OBJETIVO DO EXERCÍCIO: Retome o texto sobre reparo do DNA e evolução logo depois da última frase e siga escrevendo.

TEXTO DO DOCUMENTO:
________________________

Excerto do artigo do Berkeley Lab News Center:

"To prevent not only gene mutations but broken chromosomes and chromosomal abnormalities known to cause cancer, infertility, and other diseases in humans, prompt, precise DNA repair is essential."

"Homologous recombination is a complex mechanism with multiple steps, but also with many points of regulation to insure accurate recombination at every stage.  This could be why this method has been favored during evolution.  The machinery that relocalizes the damaged DNA before loading Rad51 might have evolved because the consequences of not having it would be terrible."

A Nomenklatura científica uma hora dessas deve estar pedindo a cabeça do Paul Press. Razão? A definição de evolução dele contraria a definição consensual aceita pela Akademia: um processo de mero acaso, fortuita necessidade ao longo do tempo filtrado pela seleção natural ou n mecanismos evolucionários. Repare bem:

Sendo um processo ao acaso, a evolução não tem objetivo e nenhum propósito, e nem se importaria se algo surgisse ou não.

________________________

DADOS DE ORIGEM:
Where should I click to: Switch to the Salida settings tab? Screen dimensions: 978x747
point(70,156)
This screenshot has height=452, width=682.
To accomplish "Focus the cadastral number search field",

________________________

SUA RESPOSTA:
1. Então, alguém me explique aqui, como que um processo sem inteligência pode favorecer processo tão complexo como esse? 

2. Como que um processo sem inteligência pode saber que as consequências de não ter este processo complexo seria terrível para as formas biológicas? 

3. E esta última para pensar cum grano salis, COMO isso [um  processo cego, aleatório, não guiado e que não tem em mente qualquer finbalidade nas formas biológicas] motivou uma maquinaria e mecanismos tão complexos para evitar consequências terríveis?

Gente, a linguagem é TELEOLÓGICA, e isso é defendido pelos teóricos e proponentes da teoria do Design Inteligente!!!

Fui, nem sei por que, pensando que a cada dia que passa com os avanços e descobertas da ciência, Darwin cada vez mais vai sumindo de cena ou então a Nomenklatura científica se vê forçada a elaborar verdadeiros epiciclos epistêmicos a la Ptolomeu, teorias ad hoc, para salvar a cara de Darwin, o homem que teve a maior ideia que toda a humanidade já teve!!!

A nova teoria geral da evolução - a SÍNTESE EVOLUTIVA AMPLIADA vai ter que considerar tudo isso.